■ Task material:
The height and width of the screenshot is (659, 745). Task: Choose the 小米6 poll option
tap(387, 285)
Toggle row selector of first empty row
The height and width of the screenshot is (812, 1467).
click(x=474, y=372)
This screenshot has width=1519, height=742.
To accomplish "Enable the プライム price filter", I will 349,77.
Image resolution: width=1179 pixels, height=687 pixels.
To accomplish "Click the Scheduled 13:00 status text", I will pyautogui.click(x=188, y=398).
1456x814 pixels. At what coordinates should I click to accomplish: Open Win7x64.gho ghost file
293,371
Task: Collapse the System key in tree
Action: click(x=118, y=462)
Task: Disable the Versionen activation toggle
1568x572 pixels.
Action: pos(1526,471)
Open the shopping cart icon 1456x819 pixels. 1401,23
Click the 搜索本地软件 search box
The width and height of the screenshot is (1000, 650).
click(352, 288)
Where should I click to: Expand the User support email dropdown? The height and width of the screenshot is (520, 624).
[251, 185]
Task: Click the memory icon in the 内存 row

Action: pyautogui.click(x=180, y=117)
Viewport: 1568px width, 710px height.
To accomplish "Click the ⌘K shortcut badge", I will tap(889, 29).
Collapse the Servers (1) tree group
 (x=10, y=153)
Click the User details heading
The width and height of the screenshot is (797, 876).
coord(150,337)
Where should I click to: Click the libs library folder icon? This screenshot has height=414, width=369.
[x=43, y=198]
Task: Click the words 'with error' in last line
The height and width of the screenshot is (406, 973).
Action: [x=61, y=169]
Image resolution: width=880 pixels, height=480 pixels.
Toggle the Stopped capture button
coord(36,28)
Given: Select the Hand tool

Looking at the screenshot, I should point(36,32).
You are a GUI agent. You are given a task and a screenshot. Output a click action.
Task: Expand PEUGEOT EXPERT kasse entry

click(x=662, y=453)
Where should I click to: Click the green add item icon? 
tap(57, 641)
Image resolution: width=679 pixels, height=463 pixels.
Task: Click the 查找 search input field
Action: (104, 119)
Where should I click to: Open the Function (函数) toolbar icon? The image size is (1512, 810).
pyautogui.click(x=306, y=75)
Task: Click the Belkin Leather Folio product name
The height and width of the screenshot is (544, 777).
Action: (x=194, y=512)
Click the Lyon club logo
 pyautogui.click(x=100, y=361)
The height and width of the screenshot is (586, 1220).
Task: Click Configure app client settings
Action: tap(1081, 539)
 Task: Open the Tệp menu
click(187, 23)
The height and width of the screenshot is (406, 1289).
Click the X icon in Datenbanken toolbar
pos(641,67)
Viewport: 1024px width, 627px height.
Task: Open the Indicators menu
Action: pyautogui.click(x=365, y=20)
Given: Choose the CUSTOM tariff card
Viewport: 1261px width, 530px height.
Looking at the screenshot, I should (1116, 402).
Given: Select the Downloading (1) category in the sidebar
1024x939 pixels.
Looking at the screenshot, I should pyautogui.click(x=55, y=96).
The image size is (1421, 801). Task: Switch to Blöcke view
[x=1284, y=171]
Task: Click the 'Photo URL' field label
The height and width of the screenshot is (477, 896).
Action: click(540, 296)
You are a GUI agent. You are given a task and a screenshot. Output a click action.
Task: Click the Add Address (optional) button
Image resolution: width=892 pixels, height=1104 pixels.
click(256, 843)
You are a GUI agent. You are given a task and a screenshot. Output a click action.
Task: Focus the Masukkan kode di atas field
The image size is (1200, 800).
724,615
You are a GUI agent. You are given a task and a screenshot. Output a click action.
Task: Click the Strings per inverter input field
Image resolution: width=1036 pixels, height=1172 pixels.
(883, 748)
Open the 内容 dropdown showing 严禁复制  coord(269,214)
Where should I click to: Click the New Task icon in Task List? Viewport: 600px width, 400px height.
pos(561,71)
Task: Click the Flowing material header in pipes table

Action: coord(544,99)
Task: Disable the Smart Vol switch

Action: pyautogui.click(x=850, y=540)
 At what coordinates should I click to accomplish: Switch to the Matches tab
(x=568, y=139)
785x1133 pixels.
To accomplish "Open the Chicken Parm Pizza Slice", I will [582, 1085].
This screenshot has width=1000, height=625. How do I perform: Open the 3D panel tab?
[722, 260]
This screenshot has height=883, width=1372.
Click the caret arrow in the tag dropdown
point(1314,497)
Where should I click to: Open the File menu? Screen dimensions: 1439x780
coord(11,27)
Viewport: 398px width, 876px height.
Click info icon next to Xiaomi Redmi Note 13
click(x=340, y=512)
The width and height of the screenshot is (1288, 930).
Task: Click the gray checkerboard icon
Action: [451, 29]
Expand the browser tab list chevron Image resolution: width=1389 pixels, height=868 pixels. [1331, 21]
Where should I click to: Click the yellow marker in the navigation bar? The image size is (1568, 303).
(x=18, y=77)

■ About this task: Transcribe the lines above between the line holding "The width and height of the screenshot is (1000, 650)." and the line holding "Given: Select the Downloading", inclusive, exactly as they stand and with nothing added.

■ Worked solution:
The width and height of the screenshot is (1000, 650).
click(352, 288)
Where should I click to: Expand the User support email dropdown? The height and width of the screenshot is (520, 624).
[251, 185]
Task: Click the memory icon in the 内存 row

Action: pyautogui.click(x=180, y=117)
Viewport: 1568px width, 710px height.
To accomplish "Click the ⌘K shortcut badge", I will tap(889, 29).
Collapse the Servers (1) tree group
 (x=10, y=153)
Click the User details heading
The width and height of the screenshot is (797, 876).
coord(150,337)
Where should I click to: Click the libs library folder icon? This screenshot has height=414, width=369.
[x=43, y=198]
Task: Click the words 'with error' in last line
The height and width of the screenshot is (406, 973).
Action: [x=61, y=169]
Image resolution: width=880 pixels, height=480 pixels.
Toggle the Stopped capture button
coord(36,28)
Given: Select the Hand tool

Looking at the screenshot, I should point(36,32).
You are a GUI agent. You are given a task and a screenshot. Output a click action.
Task: Expand PEUGEOT EXPERT kasse entry

click(x=662, y=453)
Where should I click to: Click the green add item icon? 
tap(57, 641)
Image resolution: width=679 pixels, height=463 pixels.
Task: Click the 查找 search input field
Action: (104, 119)
Where should I click to: Open the Function (函数) toolbar icon? The image size is (1512, 810).
pyautogui.click(x=306, y=75)
Task: Click the Belkin Leather Folio product name
The height and width of the screenshot is (544, 777).
Action: (x=194, y=512)
Click the Lyon club logo
 pyautogui.click(x=100, y=361)
The height and width of the screenshot is (586, 1220).
Task: Click Configure app client settings
Action: tap(1081, 539)
 Task: Open the Tệp menu
click(187, 23)
The height and width of the screenshot is (406, 1289).
Click the X icon in Datenbanken toolbar
pos(641,67)
Viewport: 1024px width, 627px height.
Task: Open the Indicators menu
Action: pyautogui.click(x=365, y=20)
Given: Choose the CUSTOM tariff card
Viewport: 1261px width, 530px height.
Looking at the screenshot, I should (1116, 402).
Given: Select the Downloading (1) category in the sidebar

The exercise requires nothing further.